ARAUJO, Lidiane Cordeiro Rafael de; http://lattes.cnpq.br/9079715517664043; ARAÚJO, Lidiane Cordeiro Rafael de.
Abstract:
In the Congregational Alliance of Evangelical Churches of Brazil (AIECB) rights acquired by the holders of diploma in Theology are regulated depending on the gender of the bearer and receive different classifications. Only men are allowed to exercise leadership of churches and institutions. These are ordered pastors. Women with the same diploma are accredited as missionaries and can only assume roles conceived as strictly "feminine." According to their leaders, female ministries are restricted to household (as wife and mother) and their lay ecclesial ministry should be only an extension of home activities, namely, teaching children, teenagers or assisting the pastor. The whole structure of the institution is directed accordingly and the missionary women incorporate this as something "natural". We assume that there are power relations engendered on this "regulation" whose purpose is to prevent women theologically qualified to assume the leadership of churches and institutions.

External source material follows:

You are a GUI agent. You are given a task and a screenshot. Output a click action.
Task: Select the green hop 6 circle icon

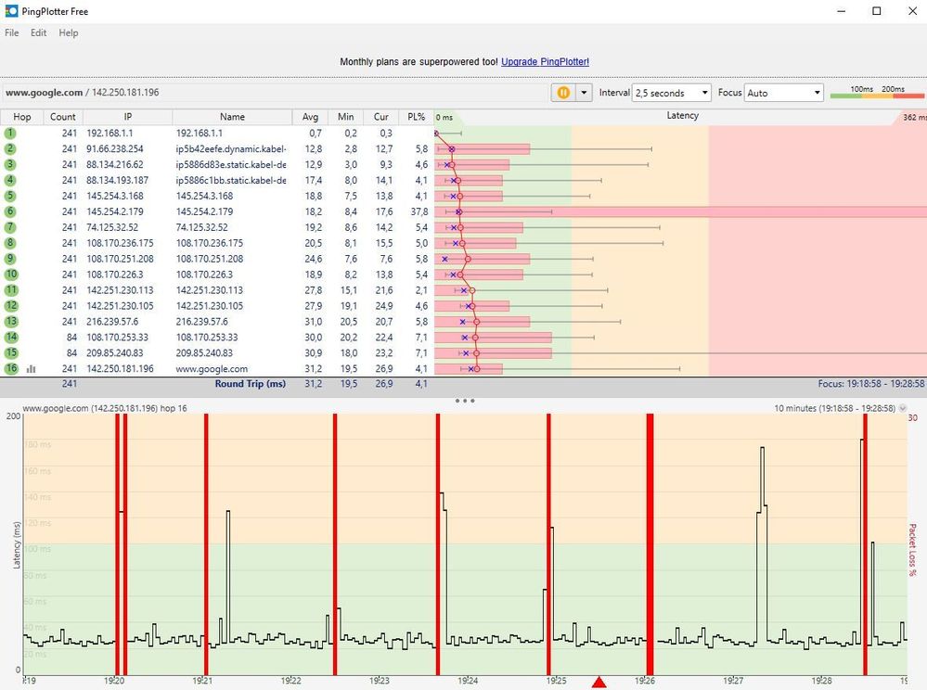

Although the practice of Christ has emphasized a "discipleship of equals", from first century, the Christianity adopted patriarchal values. The AIECB is still regulated by these values. In the current context, even though the formal differences remain, some forms of resistance take the domination by surprise, mainly by the subtlety with which they assert themselves. We argue that the missionaries´ claims for greater visibility to their ministries and financial recognition, rare in the past, can be conceived as strategies to break the domination by challenging the male hegemony. Similar to Bourdieu (2003), we wonder about what mechanisms or historical forces have been responsible for both de-historicizing the structures and perpetuation of the sexual division until today, as the maintenance, the hegemony and the public valuation of the masculine over the feminine do not stand anymore as natural and incontestable.